:: EXCERPT PROVIDED ::

265 seats in the House of Commons 133 seats needed for a majority
- Turnout: 79.0% (▼0.4 pp)
|  | First party | Second party |
| Leader | John Diefenbaker | Lester B. Pearson |
| Party | Progressive Conservative | Liberal |
| Leader since | December 14, 1956 | January 16, 1958 |
| Leader's seat | Prince Albert | Algoma East |
| Last election | 208 seats, 53.66% | 48 seats, 33.40% |
| Seats before | 205 | 50 |
| Seats won | 116 | 99 |
| Seat change | −89 | +49 |
| Popular vote | 2,865,542 | 2,846,589 |
| Percentage | 37.22% | 36.97% |
| Swing | −16.35 pp | +3.57 pp |
|  | Third party | Fourth party |
|  | SC |  |
| Leader | Robert N. Thompson | Tommy Douglas |
| Party | Social Credit | New Democratic |
| Leader since | July 7, 1961 | August 3, 1961 |
| Leader's seat | Red Deer | Ran in Regina City (lost) |
| Last election | 0 seats, 2.59% | 8 seats, 9.51% |
| Seats before | 0 | 9 |
| Seats won | 30 | 19 |
| Seat change | +30 | +10 |
| Popular vote | 894,931 | 1,044,754 |
| Percentage | 11.62% | 13.57% |
| Swing | +9.02 pp | +4.06 pp |
- The Canadian parliament after the 1962 election
| Prime Minister before election John Diefenbaker Progressive Conservative | Prime Minister after election John Diefenbaker Progressive Conservative |

= 1962 Canadian federal election =

The 1962 Canadian federal election was held on June 18, 1962, to elect members of the House of Commons of Canada of the 25th Parliament of Canada. The governing Progressive Conservative (PC) Party won a plurality of seats in this election, and its majority government was reduced to a minority government.

:::
:: GIVEN MATERIAL ::

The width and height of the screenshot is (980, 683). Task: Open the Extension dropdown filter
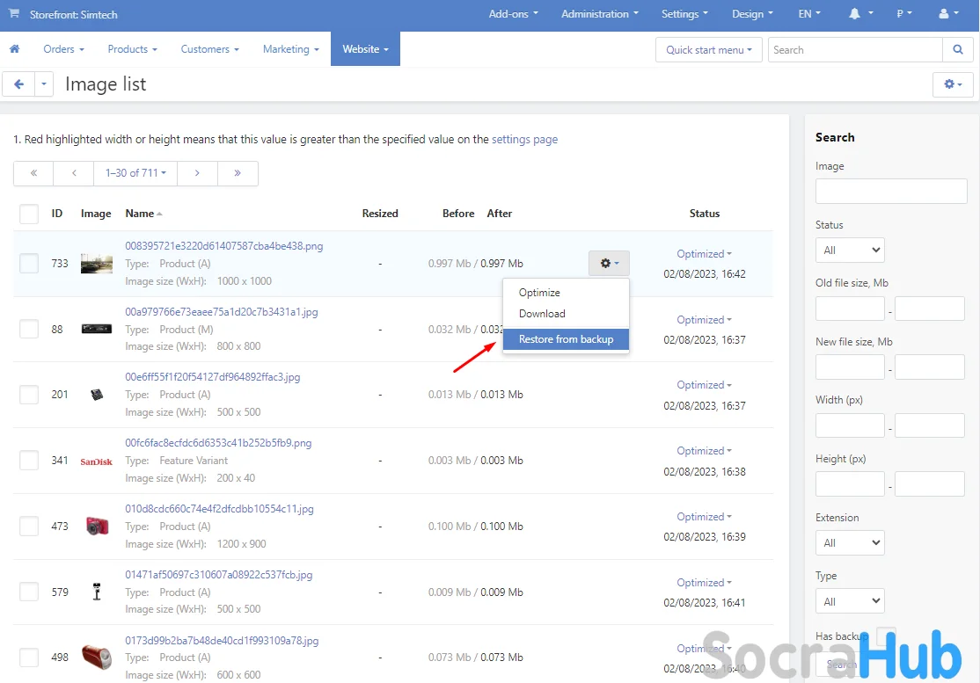(x=850, y=543)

:::

## HOW TO COMPLETE THIS TASK
According to the text on the 1962 Canadian federal election, how many seats did the Liberal party win? The listing plays no part in this work.

## EXERCISE OUTPUT
99